Early life and baronetcy
Clarke was born in Sydney, New South Wales, the son of Rupert Clarke, 2nd Baronet (a prominent pastoralist and Member of Parliament) and Elsie Tucker (born in Melbourne). His father purchased the Villa Les Abeilles in Monte Carlo and the young Rupert attended a French-speaking primary school. Upon his father's death on Christmas Day 1926, he succeeded as the 3rd Baronet of Rupertswood when he was only seven years old.

His mother remarried (to the Fifth Marquess of Headfort) and he moved to England. Rupert became an accomplished athlete at Eton and then later at Magdalen College, Oxford. He excelled at shooting, swimming, fencing and rowing, sometimes simultaneously. Scholastically he excelled, particularly in languages. He spent a considerable amount of time travelling through Germany with friends who would soon be on the opposing side during World War II.

Military career
By 1941 he had enlisted in the British Army and was commissioned in the Irish Guards, as aide-de-camp to Lieutenant-General Sir Harold Alexander. Clarke was present at various major turning points in the war, including the withdrawal from Burma, the North African Campaign against the German Afrika Korps and the Invasion of Sicily. As ADC to Alexander, he met Chiang Kai-shek and Pope Pius XII.

He was created a Member of the Order of the British Empire Military division.

In 2000, Sir Rupert wrote a book on his war adventures entitled With Alex at War – From the Irrawaddy to the Po 1941-1945.

Business interests
Clarke returned to Australia and married Kathleen Grant Hay, daughter of successful Melbourne brewery owner, Peter Grant Hay. Following his appointment as a Director (his first of many) of the Richmond Brewery in 1950, Sir Rupert returned to England seeking introductions to inspect breweries.

In early 1951 Sir Rupert and Lady Clarke visited King Ranch in Texas.

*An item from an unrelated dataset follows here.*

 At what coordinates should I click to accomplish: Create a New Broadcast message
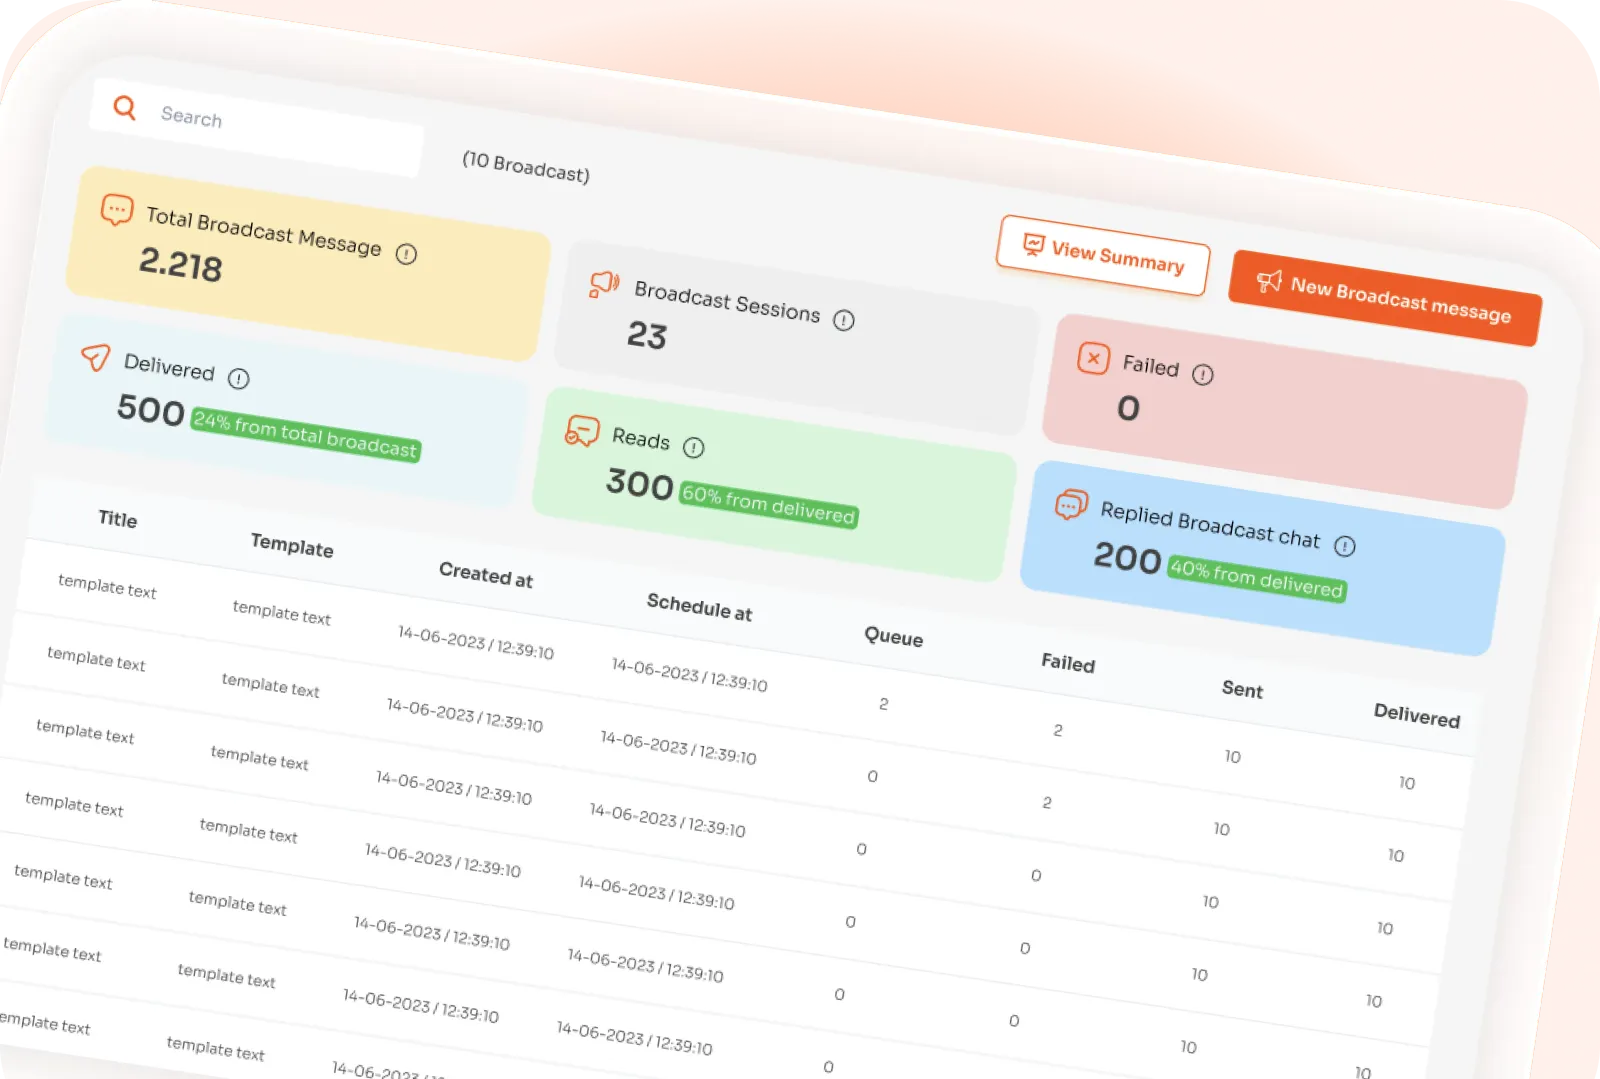(1385, 298)
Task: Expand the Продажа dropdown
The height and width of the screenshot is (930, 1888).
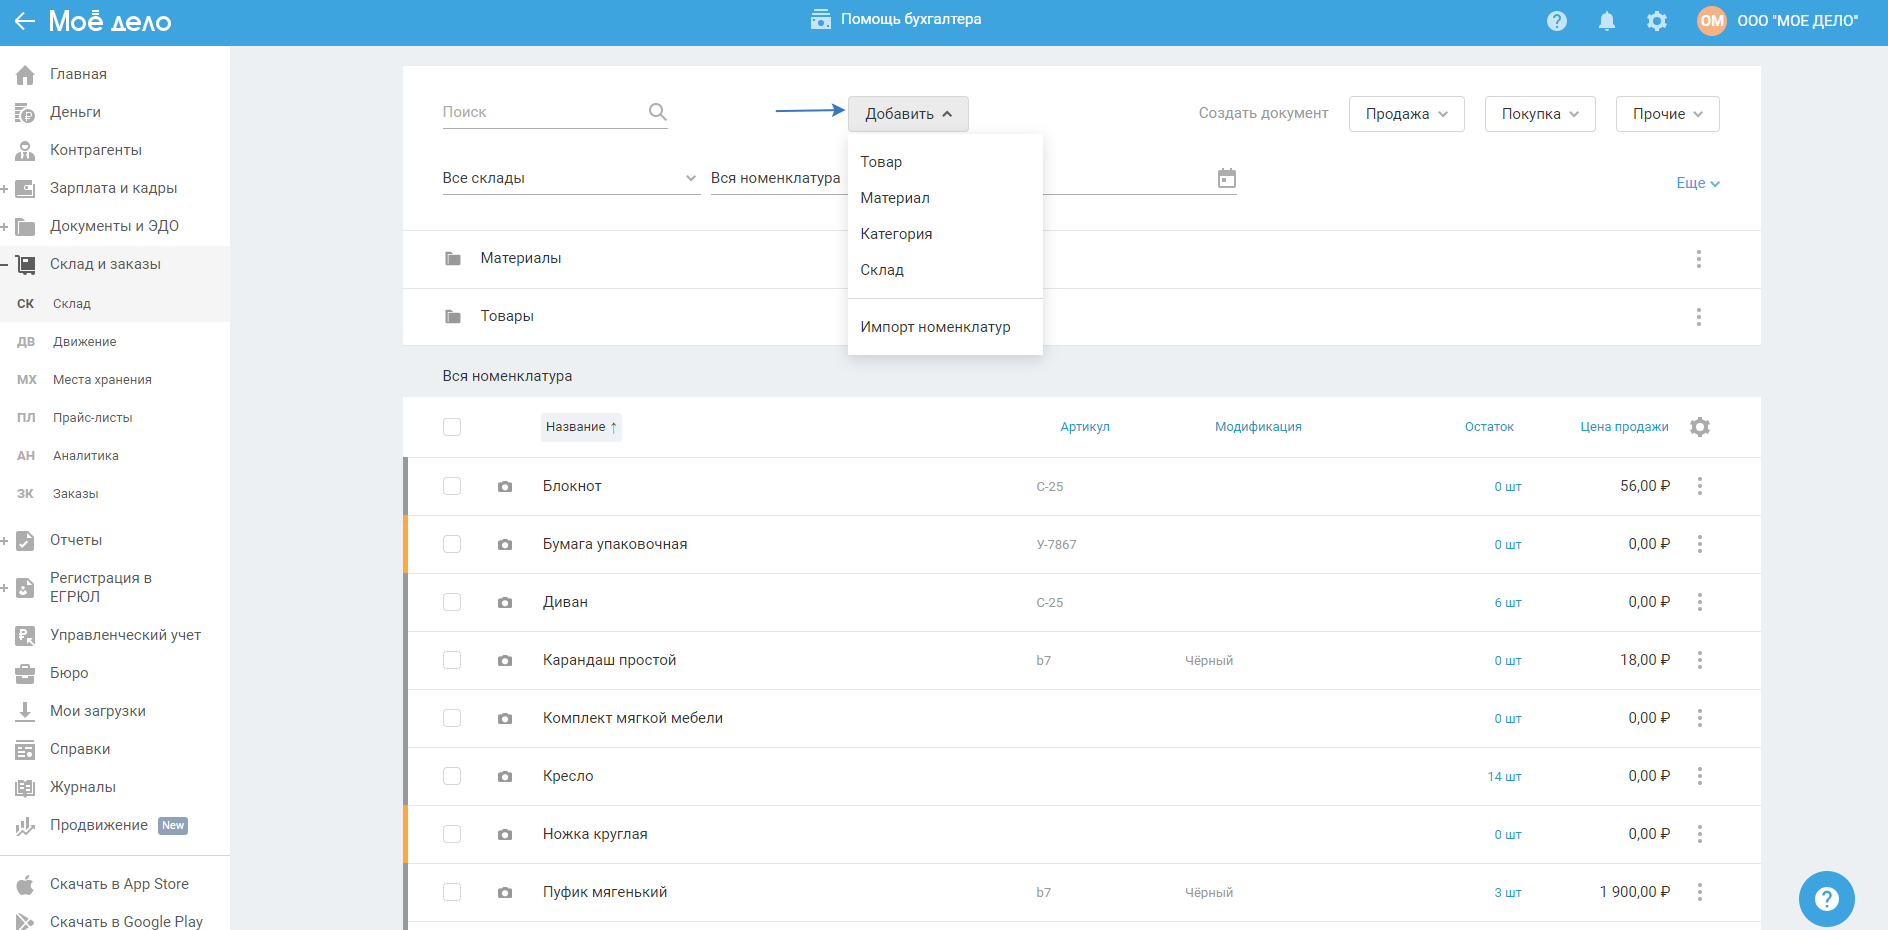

Sir Rupert, asked the late Robert J. Kleberg, who had founded the Santa Gertrudis breed of cattle in the US, if he would consider a partnership venture to ship cattle to Australia for stud purposes. This approach eventually led to the formation of King Ranch Australia with Peter Baillieu, Sam Hordern and Sir Rupert being the Australian partners recommended to Bob Kleberg by the famous WS Robinson.

Prior to the importation of King Ranch cattle Sir Rupert having sold his property "Kismet" at Sunbury, he purchased Marlborough Station in central Queensland and subsequently Carse O' Gowrie Station near Ravenswood, Queensland.

Forty-five King Ranch Santa Gertrudis bulls arrived in Brisbane on 15 June 1952 but the remaining 27 bulls and 201 heifers were held up for more than nine weeks by a seaman's strike. They arrived in Melbourne around 27 August and after a month of quarantine at Coode Island, came to the family property "Bolinda Vale" to spend a further six weeks before being railed to Queensland. Five bulls, personally selected by Kleberg, were kept by Sir Rupert to establish his own stud herd.

By 1974 the emphasis on pastoral development waned and towards the end of the 1980s the balance of the King Ranch properties in Australia was sold to Bankers Trust for around $100 million.

Clarke became involved in horse racing, and was on the Victoria Amateur Turf Club (now the Melbourne Racing Club) for 40 years, nearly half that time as chairman.

He was also chairman of Cadbury Schweppes Australia, and P&O Australia, deputy chairman of the Distillers Group and the third generation of Clarke baronets to sit on the board of the National Australia Bank. He was also the Honorary Consul of Monaco.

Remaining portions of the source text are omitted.